Design of an Ultralow Noise Ka-Band Oscillator

Abstract

Oscillator is an integral part of a communication system. Right from tuning a radio to checking the time on the cell phone we rely on a properly working oscillator. Oscillators are highly nonlinear circuits where the most of the nonlinear phenomena of the device are desirable from the designer point of view. The essence of an oscillator lies in the co-existence of the unique and stable periodic oscillations, and an unstable quiescent point. Moreover, the oscillators designed at microwave frequency have more problems of the nonlinear effects, bifurcation from the center frequency and hysteresis.
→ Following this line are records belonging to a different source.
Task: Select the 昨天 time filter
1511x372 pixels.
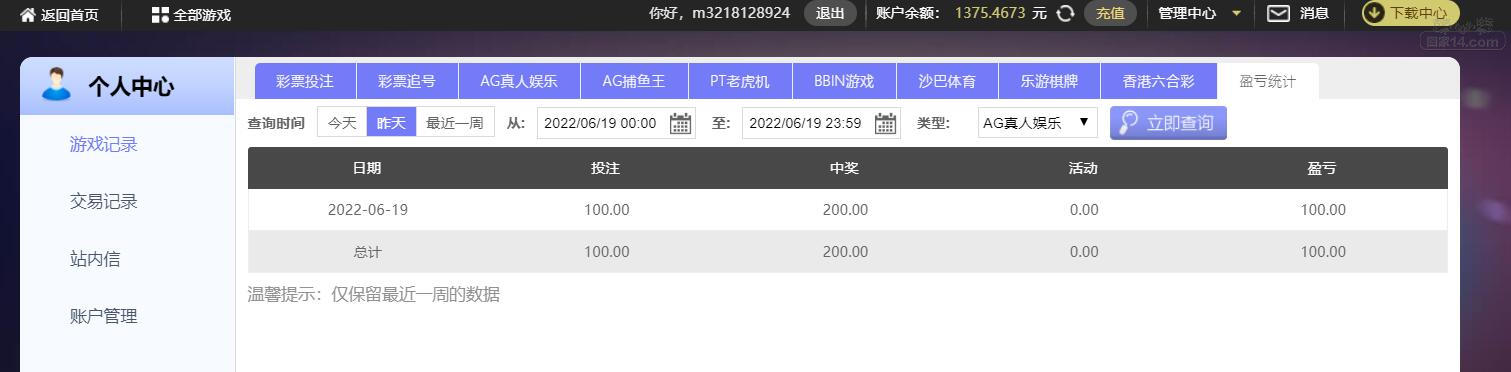Action: (x=391, y=122)
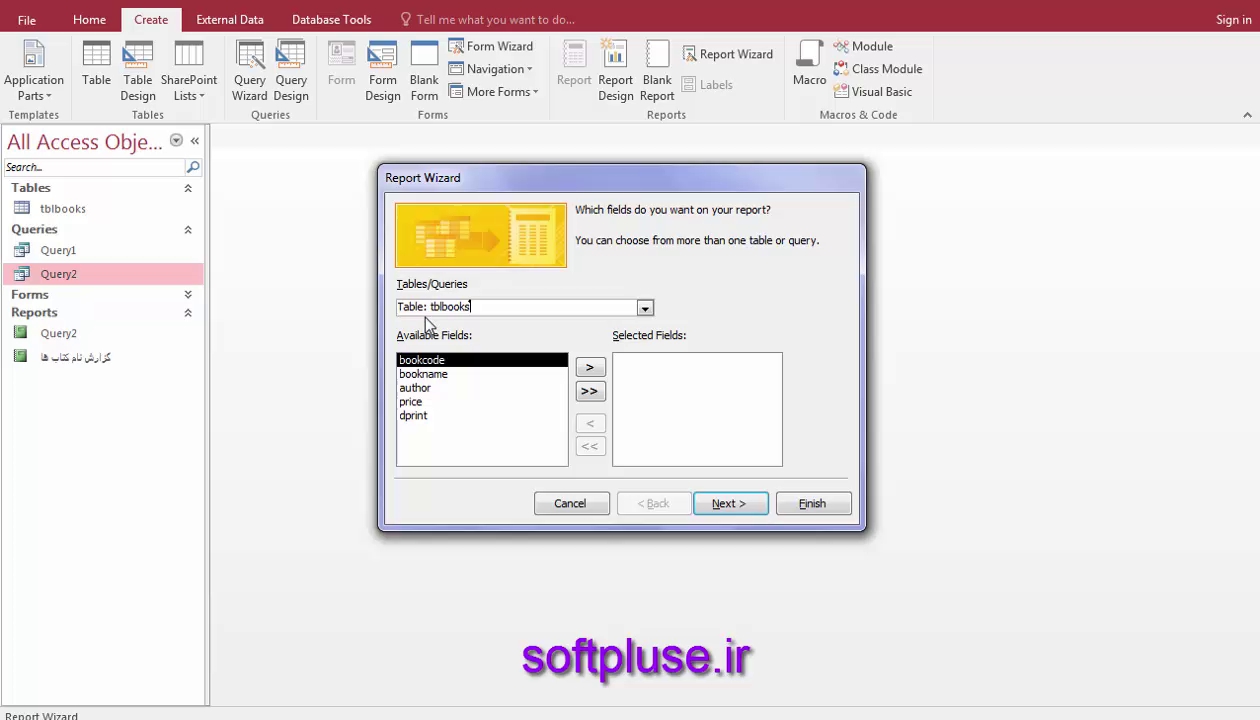
Task: Select the bookname field in Available Fields
Action: tap(424, 374)
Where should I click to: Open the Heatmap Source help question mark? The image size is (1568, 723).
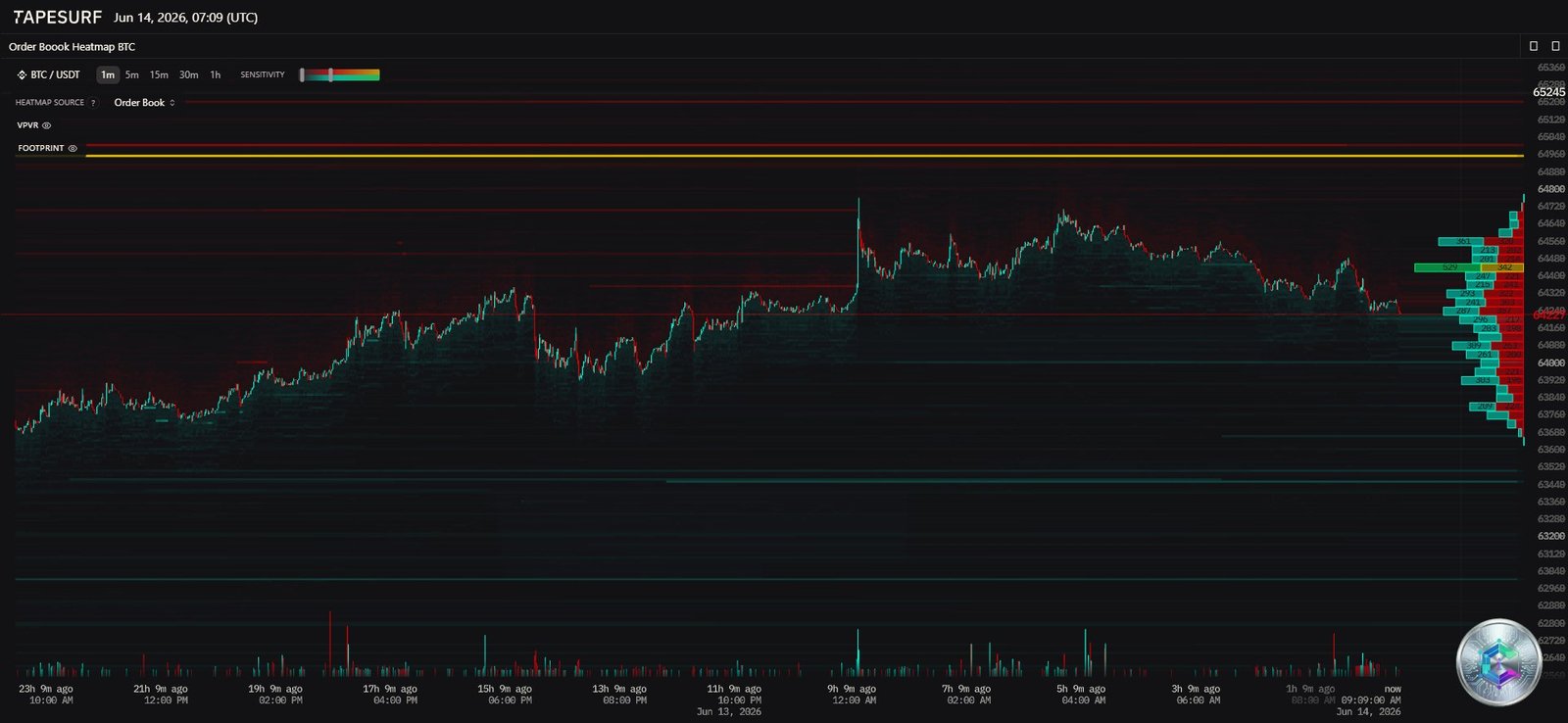93,103
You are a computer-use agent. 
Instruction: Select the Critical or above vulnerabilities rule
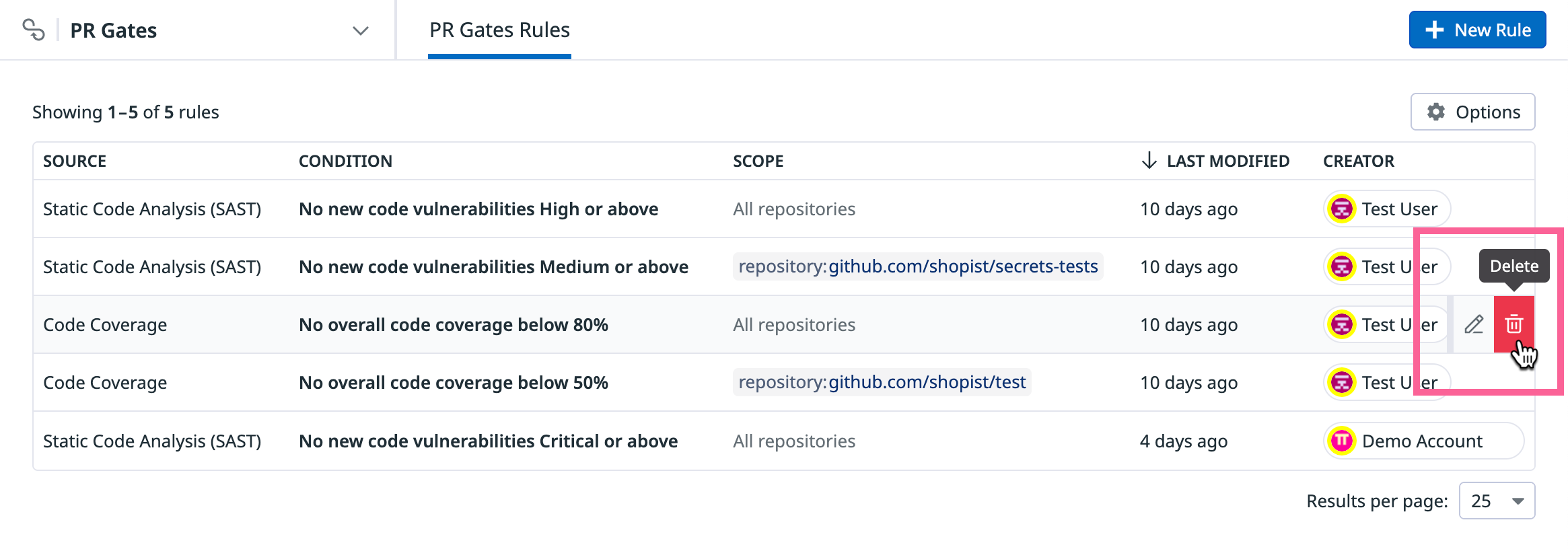[488, 441]
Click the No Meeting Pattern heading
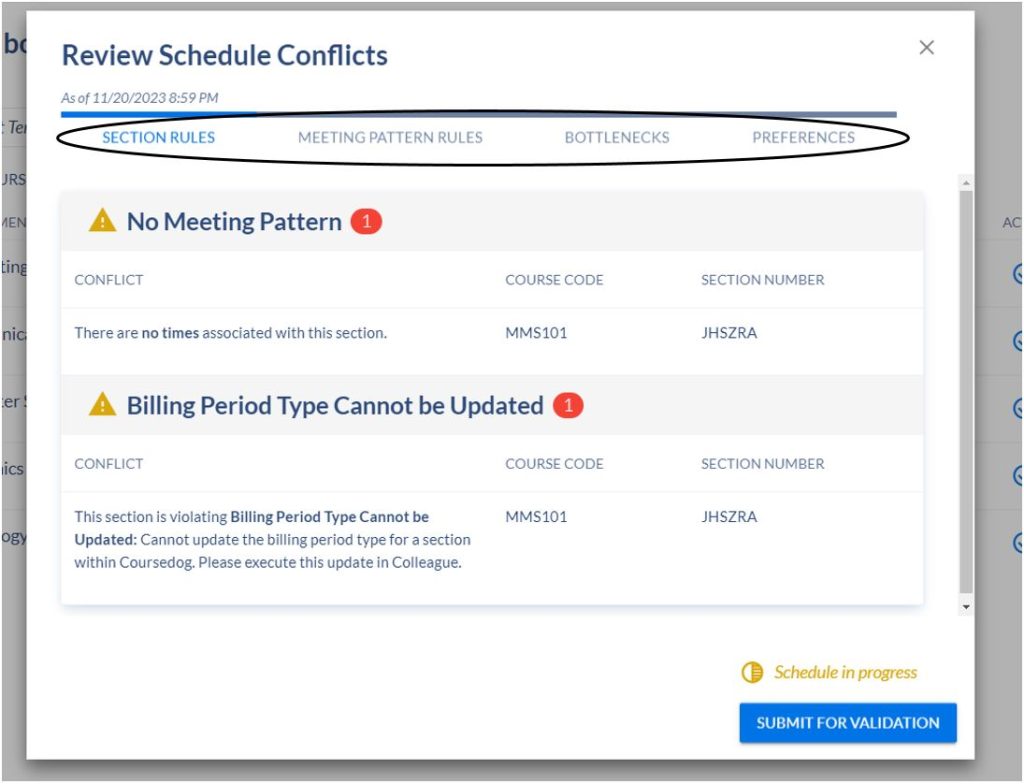This screenshot has height=784, width=1024. click(234, 222)
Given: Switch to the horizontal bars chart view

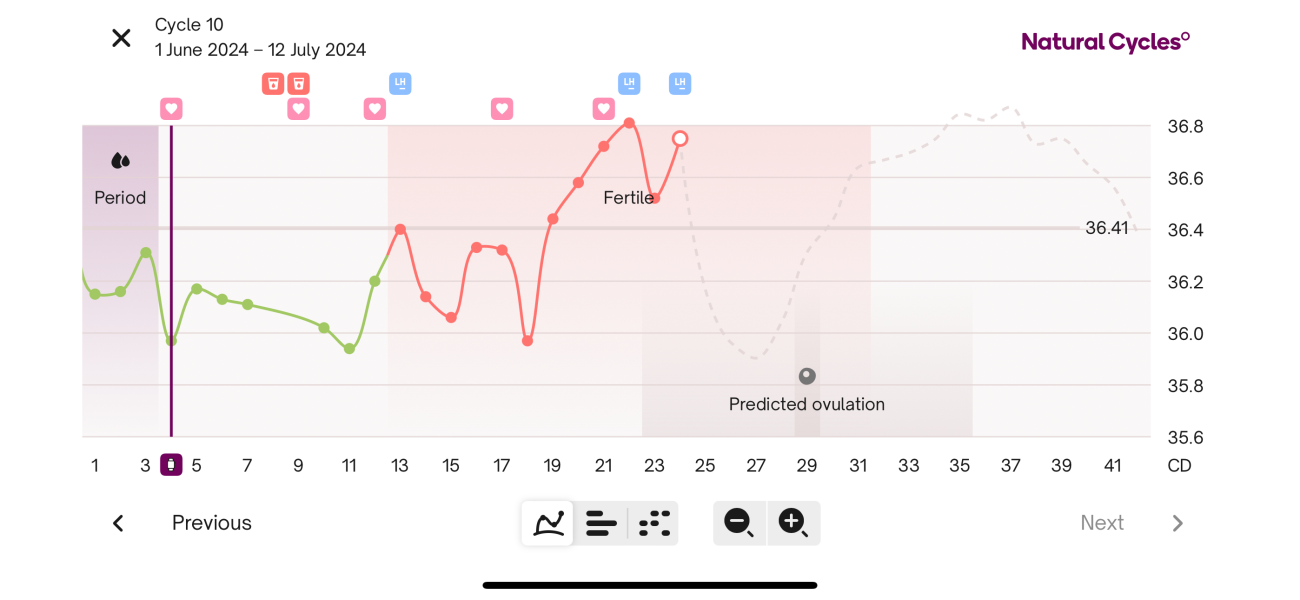Looking at the screenshot, I should [600, 523].
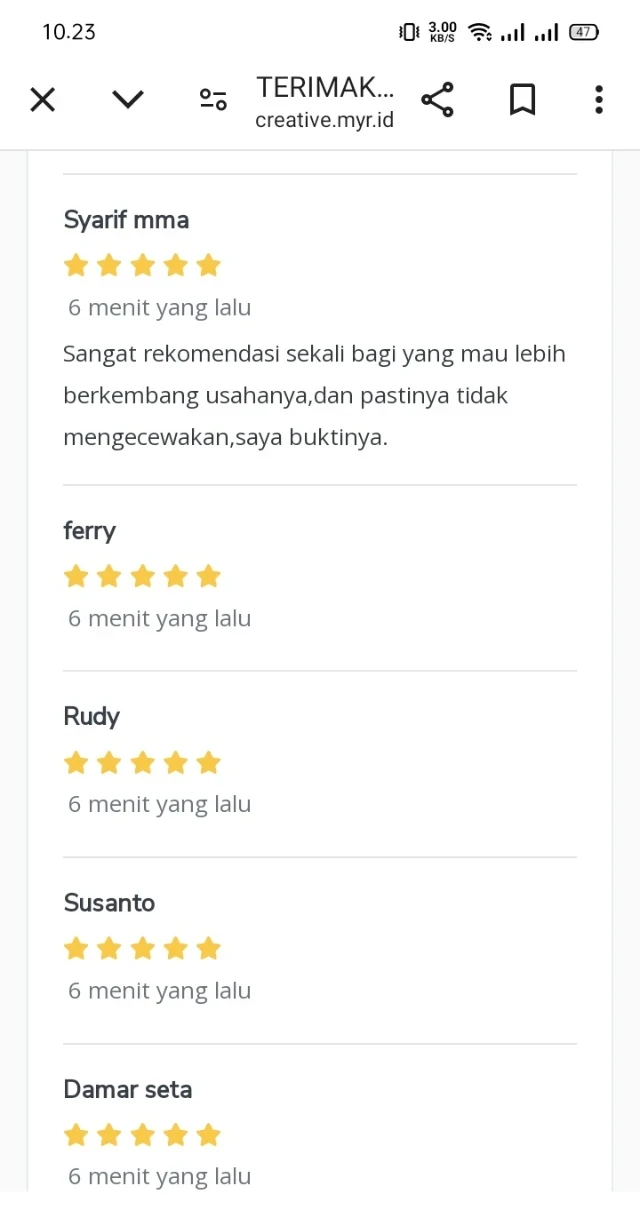Open site settings tune icon
The height and width of the screenshot is (1210, 640).
pyautogui.click(x=213, y=100)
So, designing an oscillator is more an art than science. The thesis analysis the low phase noise push-push oscillator using CFY-25 MESFET transistor for the Ka-Band frequency generation. Non-linear simulation methods, for oscillator analysis and phase noise analysis have been discussed. A low phase noise Ku- Band oscillator has been designed first with the help of Lesson's and Hajimiri phase noise model to give a phase noise response of -79.661dBc/Hz @ 1 KHz and the output power of 8.452dBm at the fundamental tone. Then using two such sub-oscillators a Ka-Band oscillator is designed by the push-push topology. The output power of -6.751dBm is obtained at 25.78 GHz and phase noise of 94.22dBc/Hz @ 1 KHz. Another oscillator design stated here is made with a hairpin resonator in order to curb the disadvantages of an RC resonator and the parallel coupled filter.The transistor model used here is low noise HEMT CFY-67. It uses a hairpin filter with the resonating frequency of 12.5 GHz as a resonator, it also uses the hairpin resonator at the output in order to get pure sinusoidal response. The hairpin filter at the output is designed to resonate at 25 GHz. The output power obtained by this design is -1.154 dBm at 25.678 GHz, but the phase noise is -38.529 dBc/Hz @ 1 KHz.